Establishing primary health care


  • Maintaining public health
  • Sustaining primary health
  • Maintaining basic health
  • Building basic health infrastructure systems
  • Strengthening primary health care systems to meet basic health needs
  • Providing primary health care
  • Improving primary health care
  • Developing basic health care
  • Acquiring basic health care
  • Ensuring access to basic health care

Description

The need is for an effective primary health care and maternal health care system accessible to all. The necessary education, curative services and referrals must be provided in order to maintain good health in a target population. Primary health care systems that are practical, community-based, scientifically sound, socially acceptable and appropriate to needs and meet basic health needs of clean water, safe food and sanitation should be developed and strengthened.

Context

It is assumed that health care includes sanitation, nutrition and care of the environment in which people live. Thus, primary health care often involves volunteer community health workers as well as health professionals.

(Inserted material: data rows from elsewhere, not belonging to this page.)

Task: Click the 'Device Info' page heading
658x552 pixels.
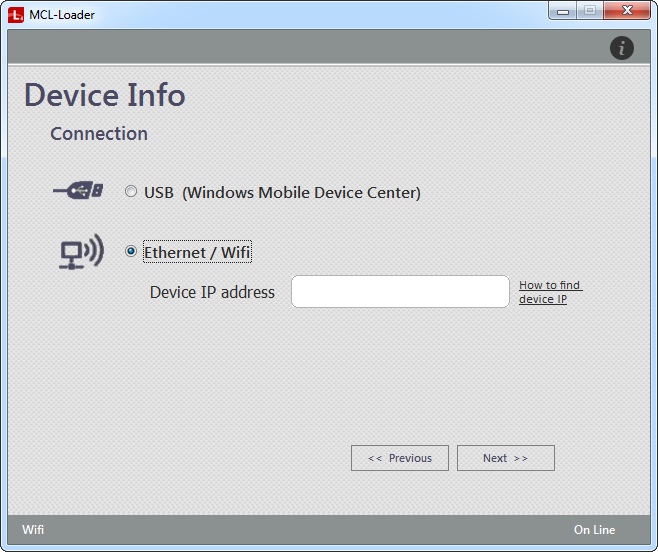Action: coord(105,95)
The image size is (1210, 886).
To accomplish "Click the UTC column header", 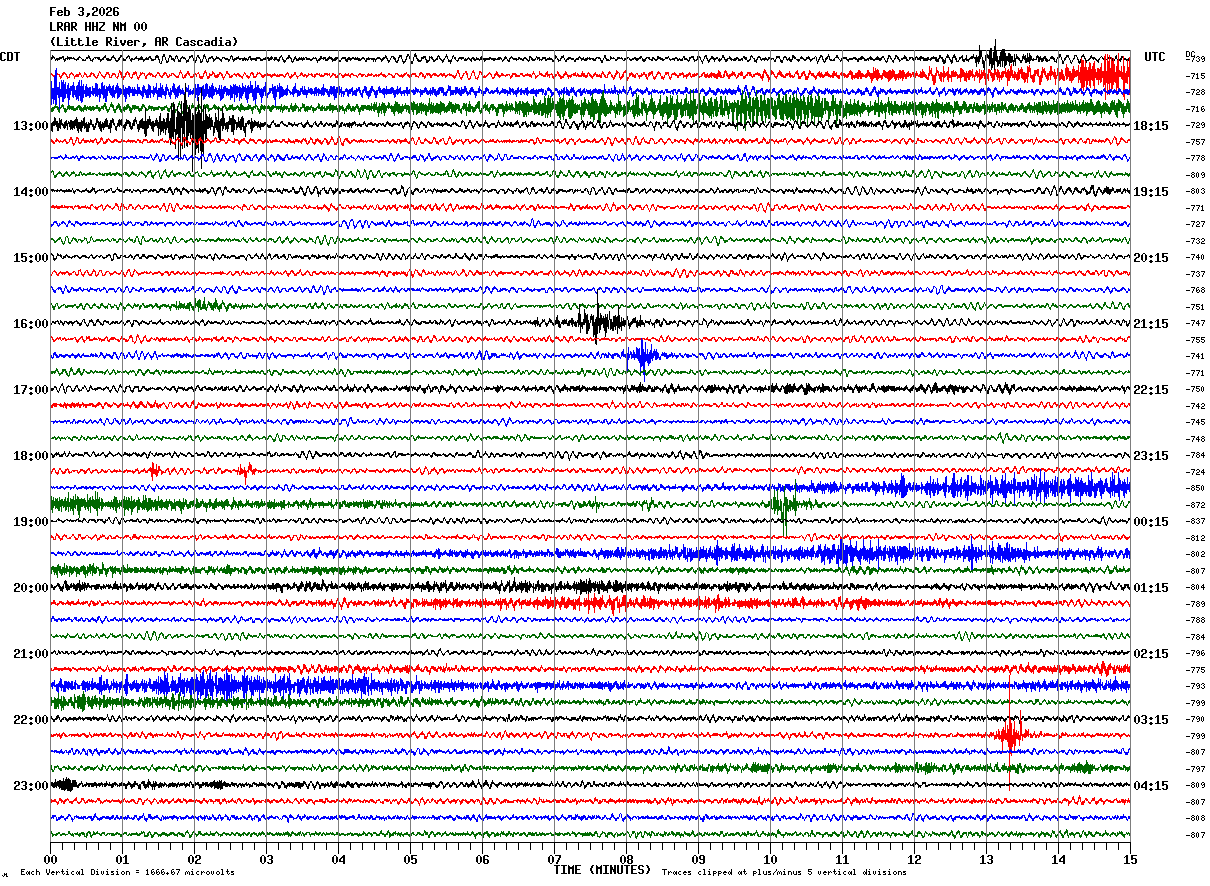I will [x=1155, y=57].
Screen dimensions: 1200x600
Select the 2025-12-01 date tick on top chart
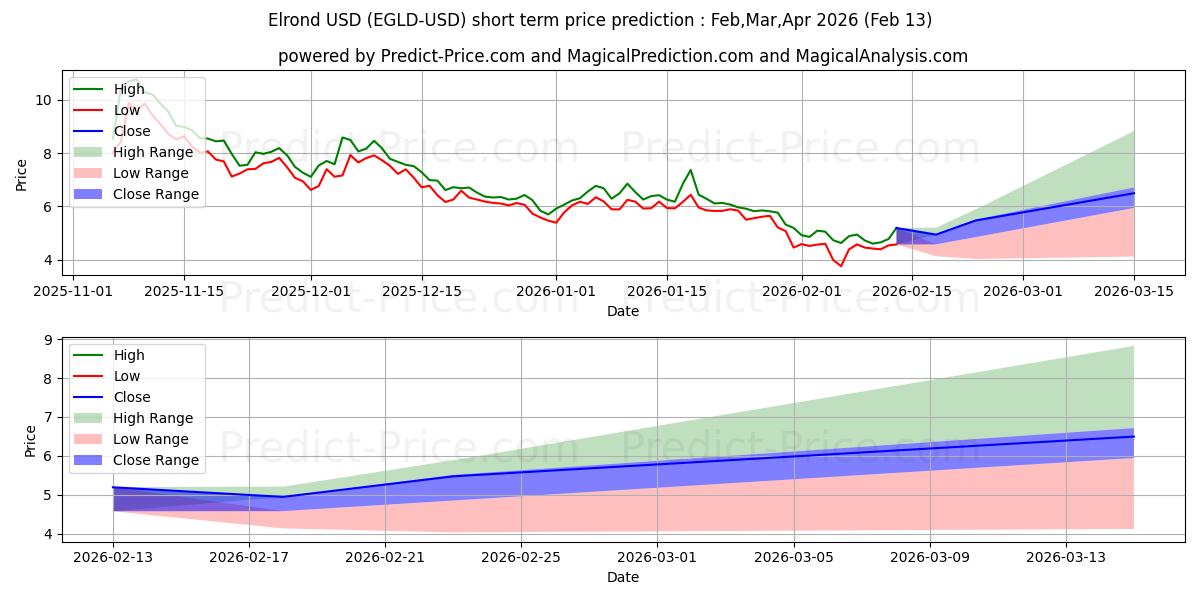(x=311, y=291)
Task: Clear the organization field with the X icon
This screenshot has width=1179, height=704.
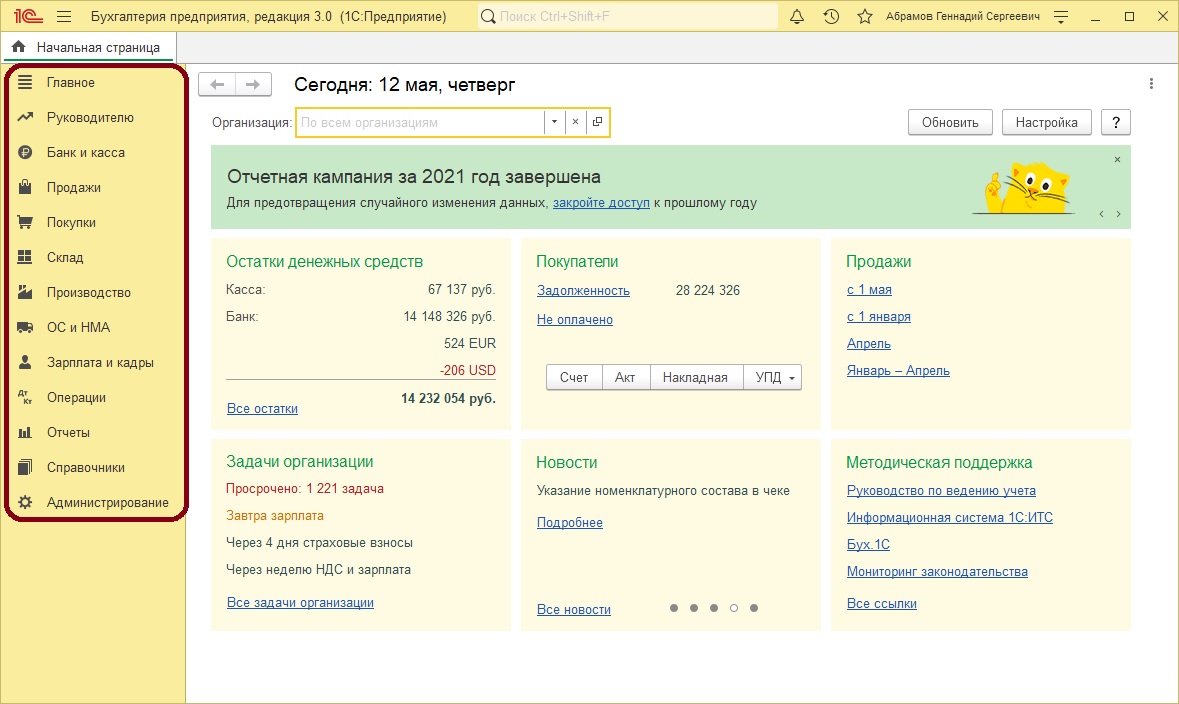Action: 575,122
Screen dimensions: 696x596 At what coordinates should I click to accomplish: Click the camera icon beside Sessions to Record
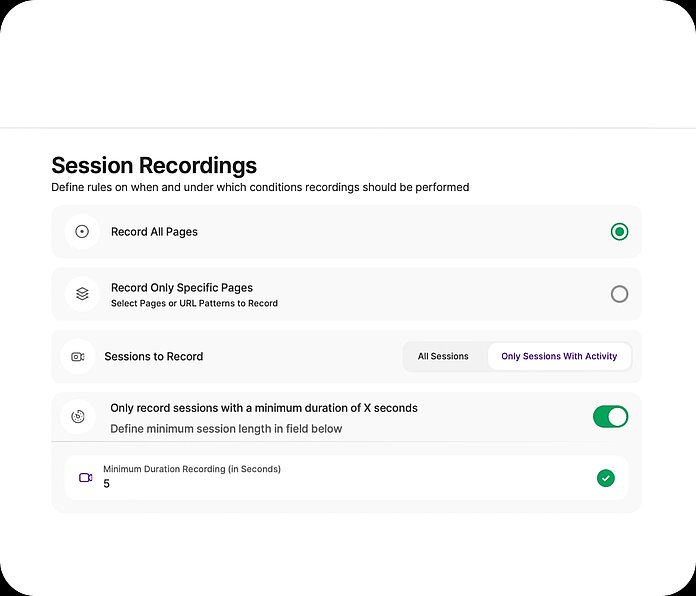click(78, 357)
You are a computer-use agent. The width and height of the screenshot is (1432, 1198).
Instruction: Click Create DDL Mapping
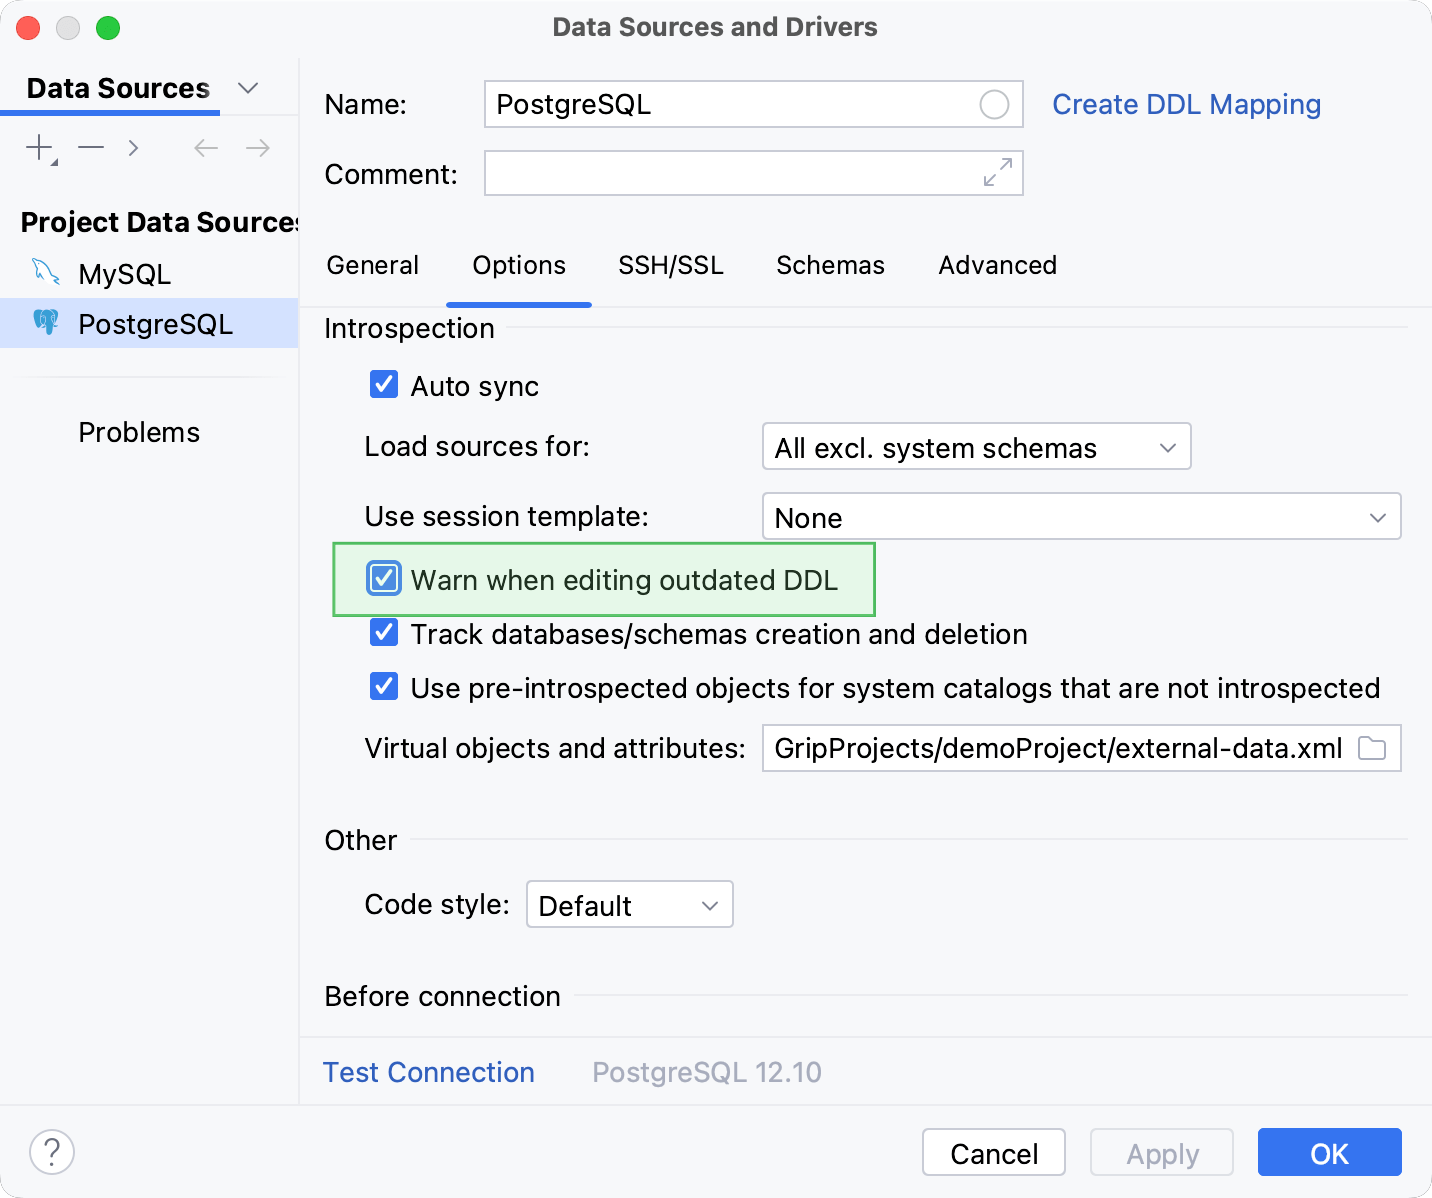(1186, 104)
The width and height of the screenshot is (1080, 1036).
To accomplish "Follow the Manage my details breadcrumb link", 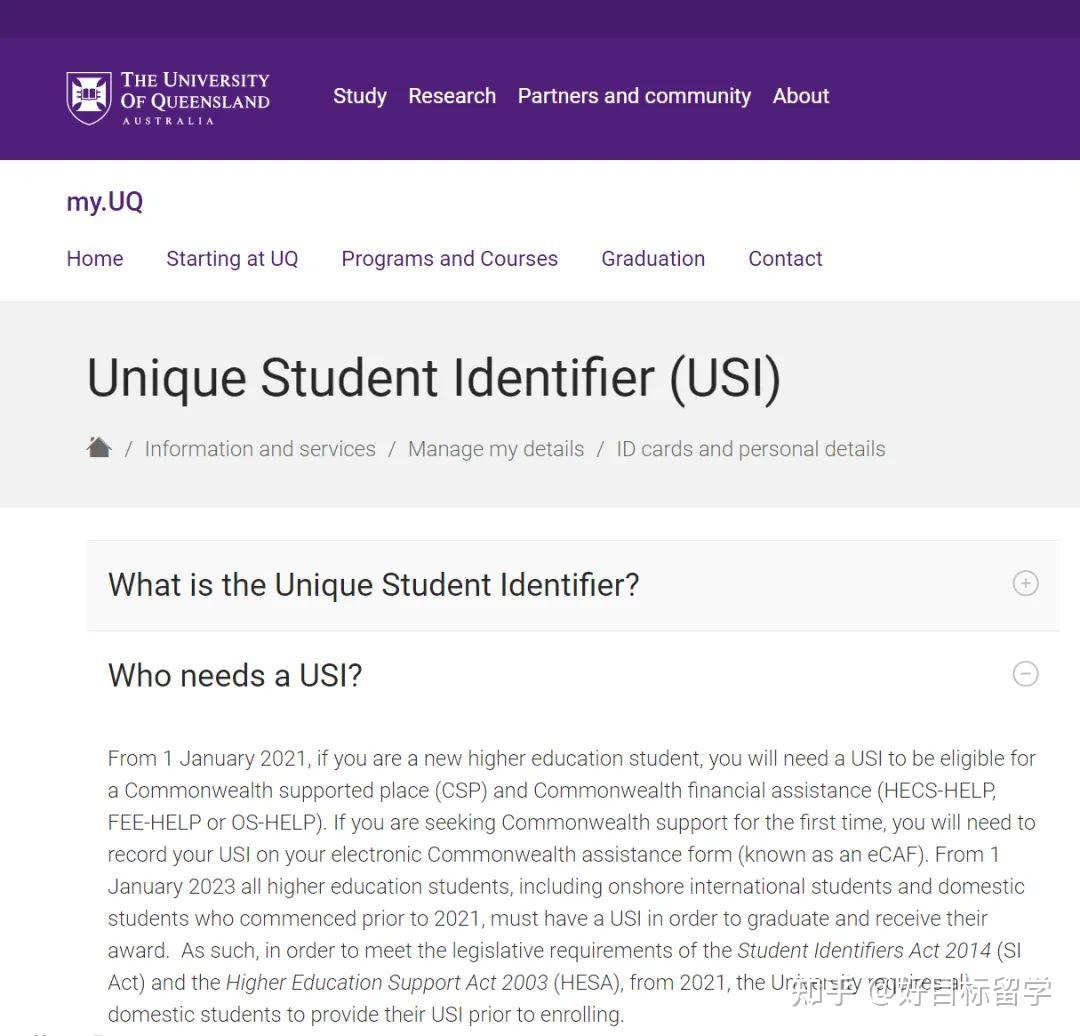I will [495, 449].
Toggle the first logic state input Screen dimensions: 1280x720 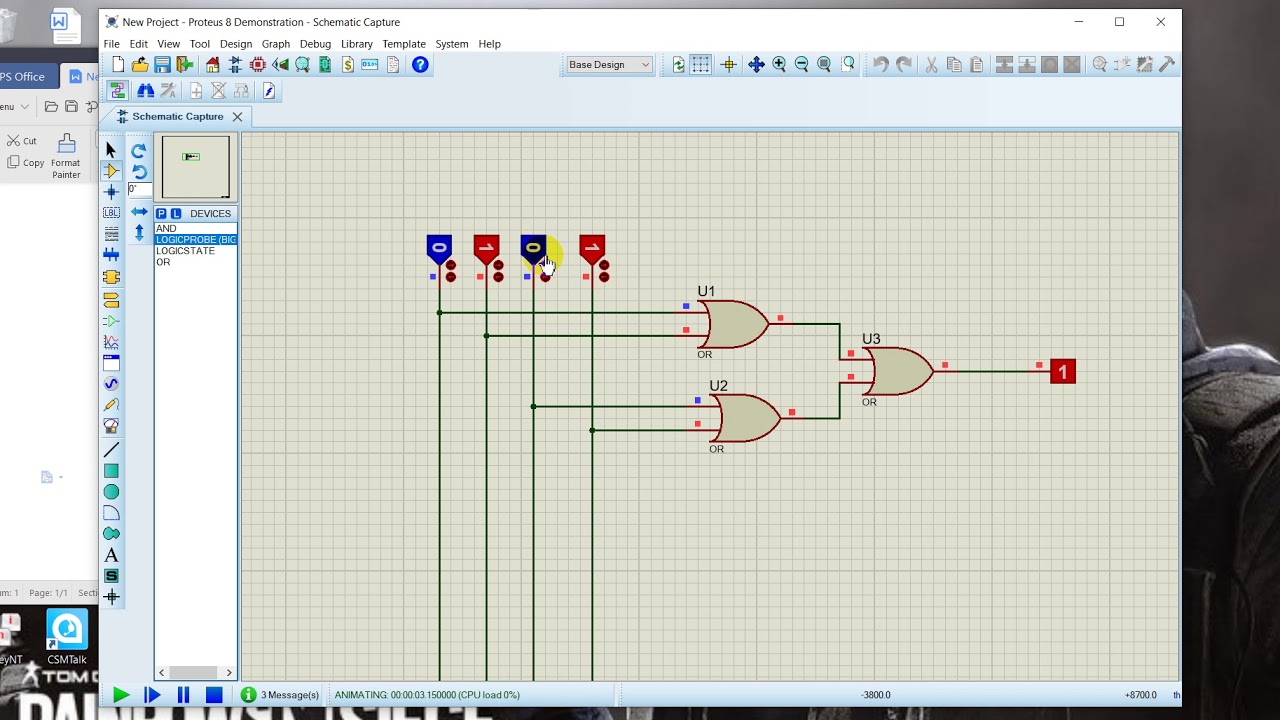[x=439, y=248]
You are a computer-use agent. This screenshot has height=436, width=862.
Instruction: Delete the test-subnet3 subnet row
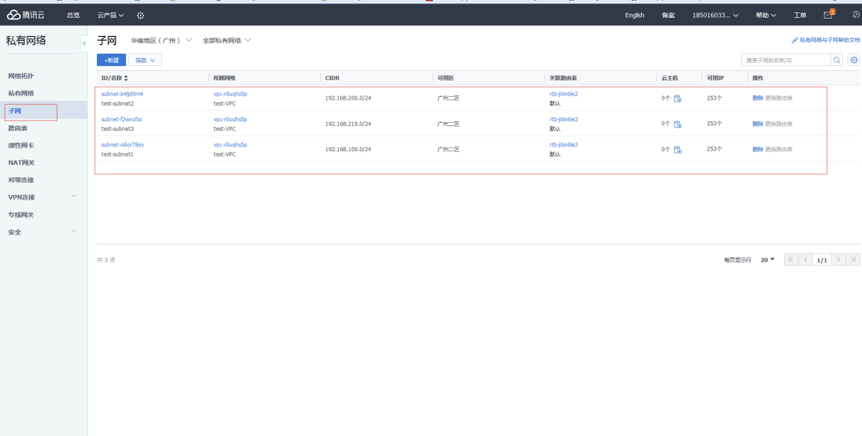(757, 124)
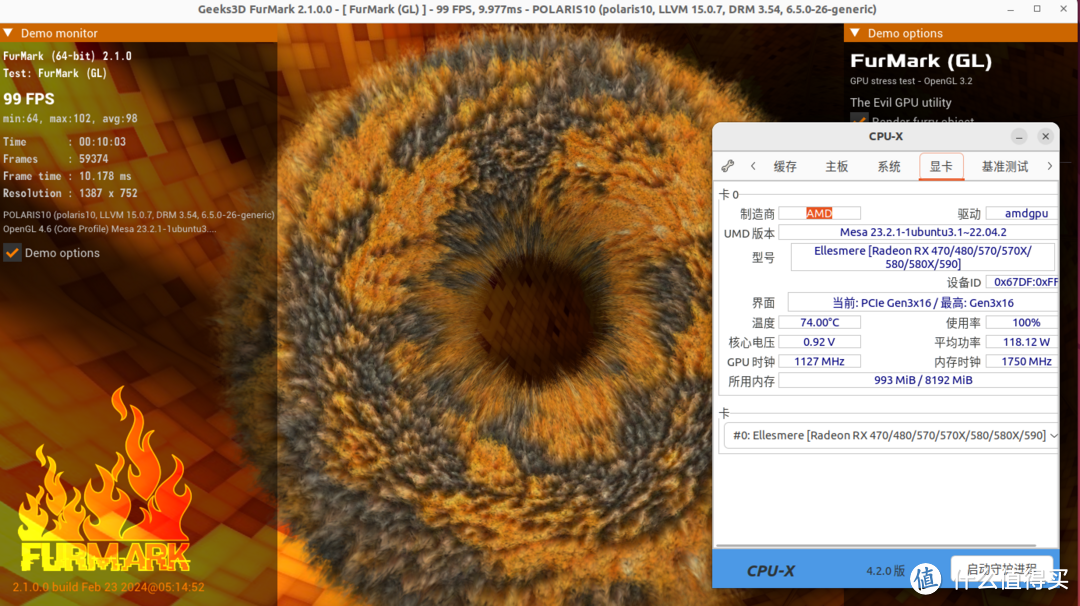
Task: Uncheck the Demo options checkbox
Action: [12, 253]
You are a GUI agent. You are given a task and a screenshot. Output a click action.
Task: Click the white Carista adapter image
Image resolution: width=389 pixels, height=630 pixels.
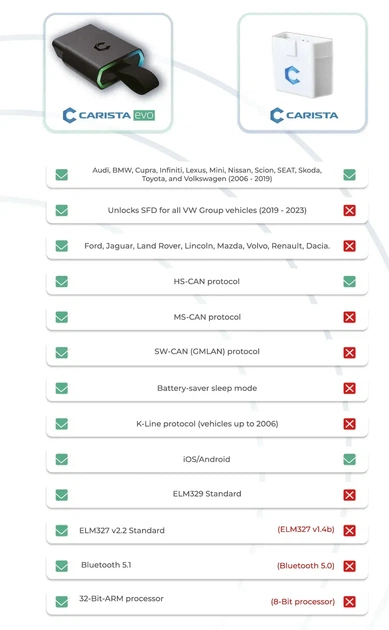[302, 65]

This strategy features in the framework of Agenda 21 as formulated at UNCED (Rio de Janeiro, 1992), now coordinated by the United Nations Commission on Sustainable Development and implemented through national and local authorities. Agenda 21 recommends promotion of primary health and environmental care at the local level, including training for local communities in appropriate water management and sanitation techniques and primary health care.

Implementation

The conference "Health for All by the Year 2000", held by WHO and UNICEF at Alma-Ata in 1978, launched today's primary health care movement.

Claim

  1. Viewing specific health problems in their social context allows more accurate diagnosis and the likelihood of more effective treatment, especially when the community at large is involved in developing and maintaining the programme.

Counter claim

  1. The primary health approach to health care requires extensive involvement by the bureaucracies funding it in the lives and issues of small, local neighbourhoods and communities.

  2. Because of the universal weakness of the linkage between central bureaucracies and local service units, many efforts at primary health care fail.